The trip doesn’t quite go as planned. First, Jewel is put off by the nerdy and fretful Blu, and second, the birds end up stolen from the lab by exotic-animal traffickers. At this point they’re also chained together, which irks Jewel to no end, mostly due to the fact that Blu never learned to fly. This means that even when they do have a chance to escape — which they do — they have to walk, a crushingly slow mode of transportation for the dauntless and dynamic Jewel.
On making their escape, the birds must next find a way to break the chain, so that Blu can return to his domestic security and Linda, and Jewel can feel free at last in the big blue Brazilian skies. They enlist help from an array of supporting players who might have dropped in from any Disney movie — a couple of singing street birds (Jamie Foxx and will.i.am), a big-hearted bulldog, Luiz (Tracy Morgan), and a fast-talking toucan named Rafael (George Lopez) — in order to elude dastardly villains, including some bumbling humans, a squad of mercenary monkeys, and a gnarly cockatoo named Nigel (Jemaine Clement).
Blu and Jewel’s adventures are paralleled by Linda and Tulio’s, as they try to recover the birds. All four end up at a Carnival parade, with the humans dressed in sequined blue macaw-like outfits, complete with feathers and platform shoes. It’s not exactly a surprise that after a couple of chase scenes and narrow escapes, they sort out who belongs where and find their happy endings.
Why It’s Fun
Color! The major appeal of Rio is the color, which is bright and primary and incessant. From the birds to the favela alleys to the carnival costumes, Rio is here a grand and utterly fun place to be. Even the poverty-stricken neighborhood where the smugglers hide their goods and solicit their youngest worker, the ultimately good-hearted Fernando (Jake T. Austin), appears remarkably clean and quaint, rather than dangerous (which it must be for the homeless Fernando).
As much as jewel longs to fly again, the film makes clear why — with frequent soaring shots of Rio and the nearby sea and mountains. A hang-gliding scene makes suitable, use of the 3D technology, and also offers a view of an animated version of Rio’s famous Christ the Redeemer statue.
A couple of the songs are also fun, most especially the rapscallion Nigel’s life history, which he reveals in sometimes snarky lyrics and a series of telenovela-like flashbacks, cleverly melodramatic. Indeed, it turns out that he’s angry because he used to be a famous TV star, now abandoned by his fans.
As is typical of so many of today’s kids’ movies, sometimes the asides are as entertaining as the main action: so, when a few monkeys end up posed like the familiar “see no evil” trio, or when both Linda and Blu wax nostalgic for “cheese and sprinkles” (“It’s a Minnesota thing,” he explains).
Who’s Going To Love It
Fans of The Princess and the Frog, Beauty and the Beast, or the first Shrek (or even It Happened One Night, the 1934 Clark Gable/Claudette Colbert romantic comedy) will recognize the basic storyline here: hapless boy meets brilliant girl, and their is romance secured not only when he lives up to his potential, but also helps her to see past her own ambitions. It is, in effect, the boy’s romance.
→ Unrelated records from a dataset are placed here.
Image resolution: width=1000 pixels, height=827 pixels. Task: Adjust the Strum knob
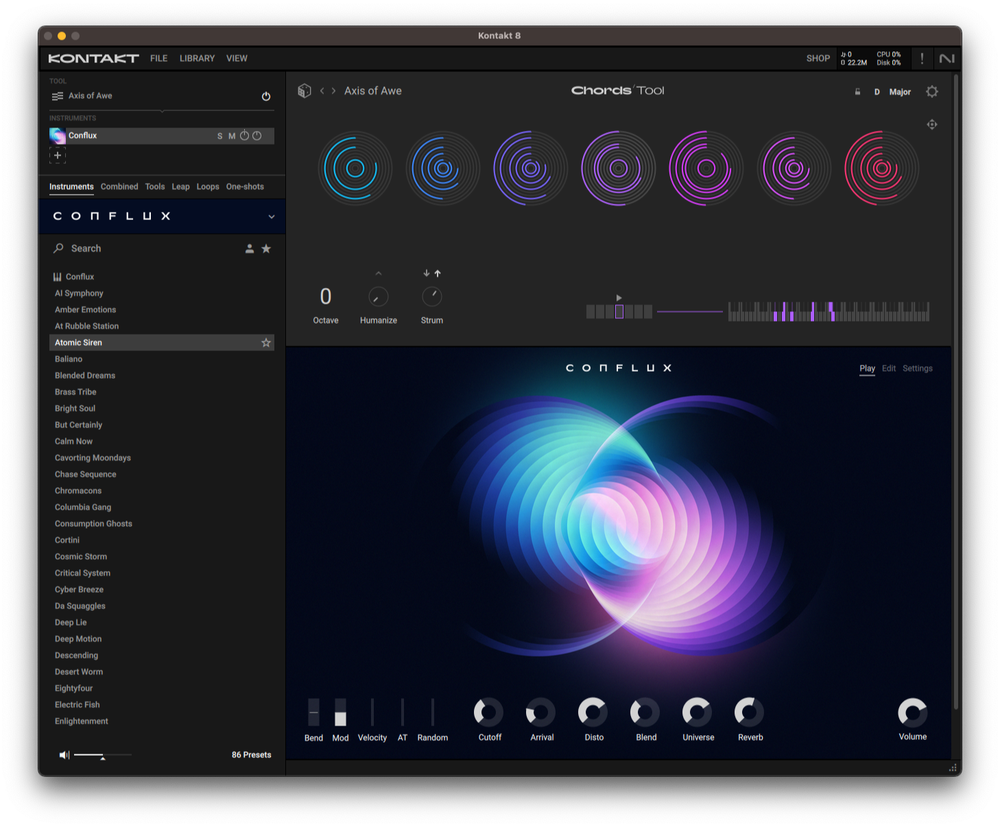431,296
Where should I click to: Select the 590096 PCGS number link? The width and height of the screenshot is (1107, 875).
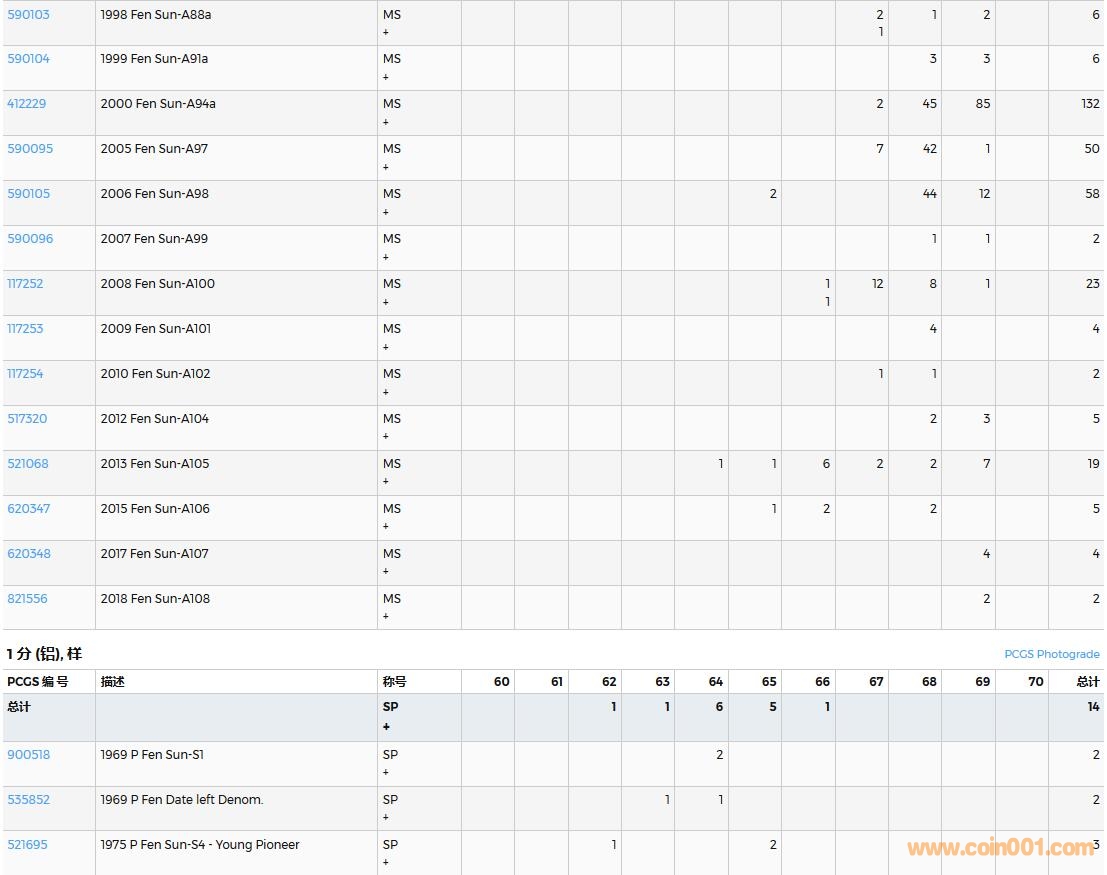tap(30, 239)
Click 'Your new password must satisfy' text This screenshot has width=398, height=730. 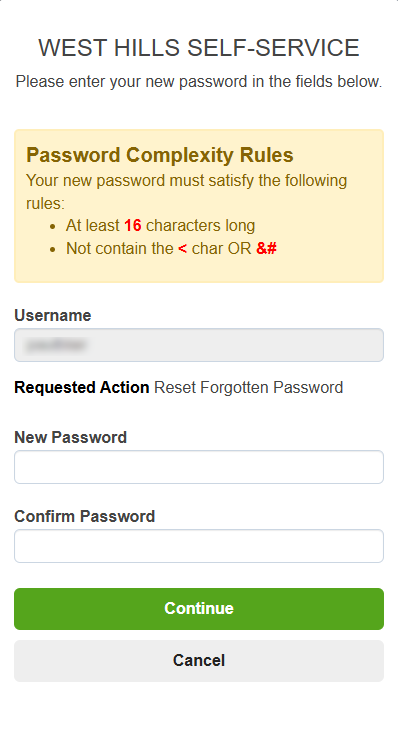186,191
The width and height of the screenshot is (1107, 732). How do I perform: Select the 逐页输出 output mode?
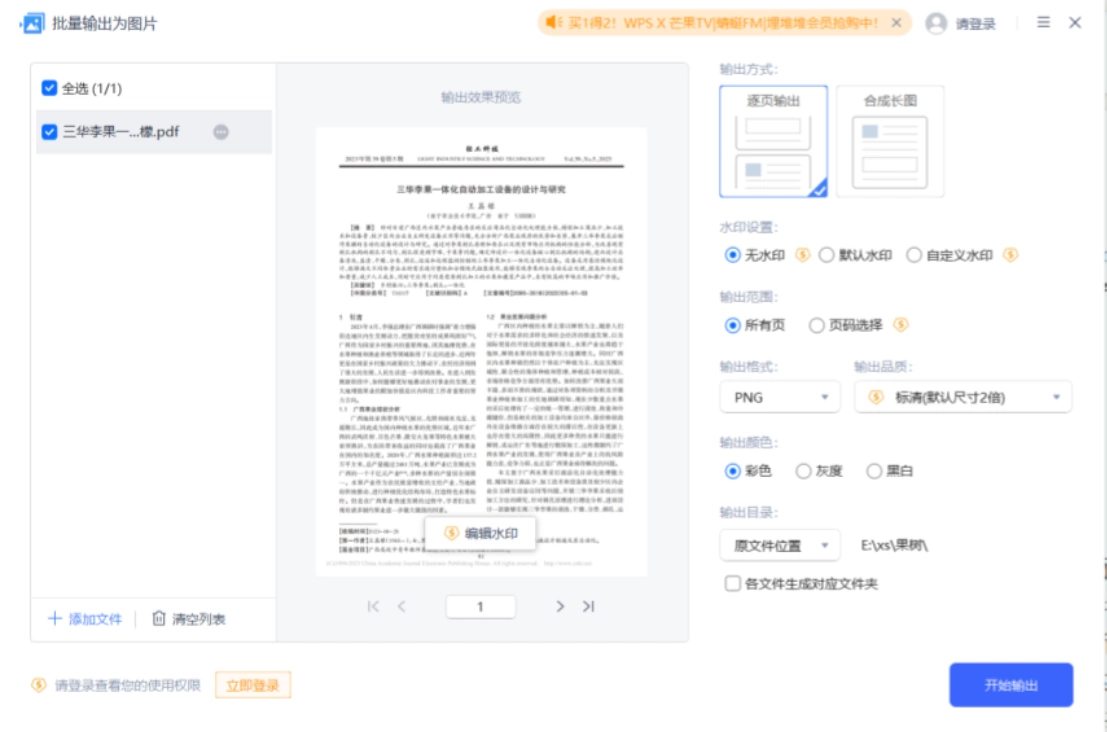[x=774, y=141]
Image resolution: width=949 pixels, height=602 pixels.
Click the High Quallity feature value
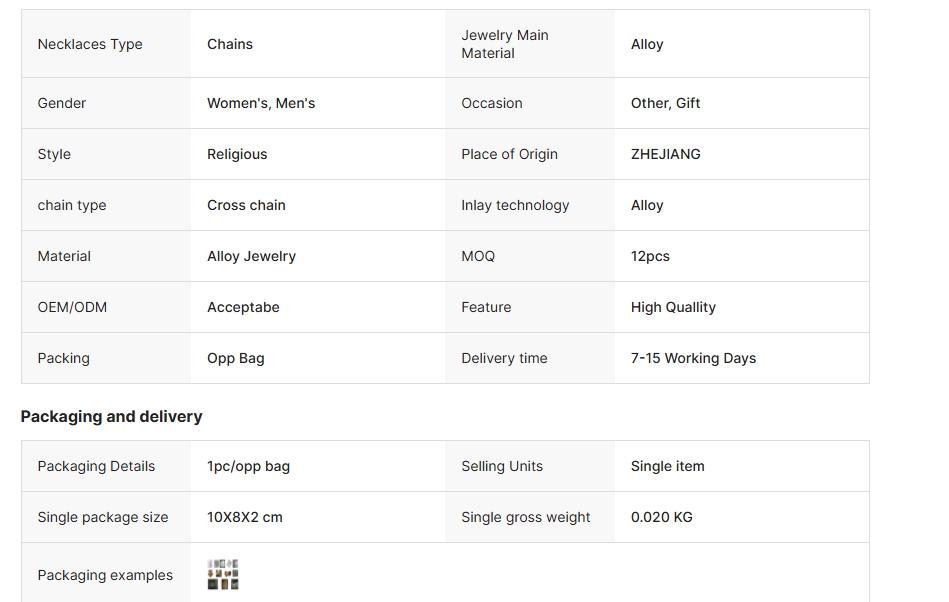pos(673,307)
Fans of director Carlos Saldanha’s Ice Age will also be pleased to see a similar formula at work here: the unlikely band of misfits come to be friends, encourage a central couple’s romance, and overcome assorted obstacles.
What To Be Aware Of
Nigel is a very mean and mad bird, indicated in part by the fact that he likes to eat chicken; at one point he tears at a chicken leg with such a fury that someone calls him a “cannibal.”
The birds’ first encounter with Luiz is exceptionally visceral. Initially, all you and they notice is the drool — which he sends spewing repeatedly in slimy drips and long threads from his lips. And then, when he offers to sever the birds’ chain with a circular saw, the tension builds briefly, as the sound is loud and Luiz is plainly not in control of his saw.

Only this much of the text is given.